Start of INPUT RECORDS
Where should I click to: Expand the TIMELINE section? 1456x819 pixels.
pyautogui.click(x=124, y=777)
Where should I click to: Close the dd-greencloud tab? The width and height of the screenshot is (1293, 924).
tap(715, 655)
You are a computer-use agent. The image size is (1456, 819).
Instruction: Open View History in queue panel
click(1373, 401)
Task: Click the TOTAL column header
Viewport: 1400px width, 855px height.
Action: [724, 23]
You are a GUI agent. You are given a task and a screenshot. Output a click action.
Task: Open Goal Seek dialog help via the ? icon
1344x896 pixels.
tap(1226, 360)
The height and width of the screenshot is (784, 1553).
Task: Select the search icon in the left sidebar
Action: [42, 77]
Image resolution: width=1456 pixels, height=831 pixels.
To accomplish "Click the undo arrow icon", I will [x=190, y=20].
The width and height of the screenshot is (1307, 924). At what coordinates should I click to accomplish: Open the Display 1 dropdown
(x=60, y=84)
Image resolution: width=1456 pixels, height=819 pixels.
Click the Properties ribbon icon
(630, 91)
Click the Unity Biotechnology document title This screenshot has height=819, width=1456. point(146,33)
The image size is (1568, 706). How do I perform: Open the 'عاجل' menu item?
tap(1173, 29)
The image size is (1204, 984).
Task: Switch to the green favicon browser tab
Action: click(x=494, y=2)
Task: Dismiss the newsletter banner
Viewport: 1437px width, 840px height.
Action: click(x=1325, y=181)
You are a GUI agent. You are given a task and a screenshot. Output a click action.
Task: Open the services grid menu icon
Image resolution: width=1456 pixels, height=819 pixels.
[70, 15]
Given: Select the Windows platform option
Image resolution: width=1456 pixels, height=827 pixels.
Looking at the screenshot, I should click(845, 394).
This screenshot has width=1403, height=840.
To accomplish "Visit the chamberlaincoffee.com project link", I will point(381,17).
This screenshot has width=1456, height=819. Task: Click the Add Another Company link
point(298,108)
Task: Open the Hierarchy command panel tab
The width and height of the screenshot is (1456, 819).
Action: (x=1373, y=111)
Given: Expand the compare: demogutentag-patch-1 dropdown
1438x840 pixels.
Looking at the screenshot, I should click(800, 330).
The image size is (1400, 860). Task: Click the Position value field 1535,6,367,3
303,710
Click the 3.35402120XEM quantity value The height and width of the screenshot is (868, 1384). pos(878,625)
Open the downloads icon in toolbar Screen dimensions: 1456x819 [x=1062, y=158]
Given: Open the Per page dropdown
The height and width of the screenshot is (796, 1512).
End of INPUT RECORDS
● HOW TO COMPLETE THIS TASK
Return, exactly as written, only those lines that run from the one with "Task: Open the Hierarchy command panel tab" to the last line of the data, both of those lines included.

● RESULT OF THE TASK
Task: Open the Hierarchy command panel tab
The width and height of the screenshot is (1456, 819).
Action: (x=1373, y=111)
Given: Expand the compare: demogutentag-patch-1 dropdown
1438x840 pixels.
Looking at the screenshot, I should click(800, 330).
The image size is (1400, 860). Task: Click the Position value field 1535,6,367,3
303,710
Click the 3.35402120XEM quantity value The height and width of the screenshot is (868, 1384). pos(878,625)
Open the downloads icon in toolbar Screen dimensions: 1456x819 [x=1062, y=158]
Given: Open the Per page dropdown
The height and width of the screenshot is (796, 1512).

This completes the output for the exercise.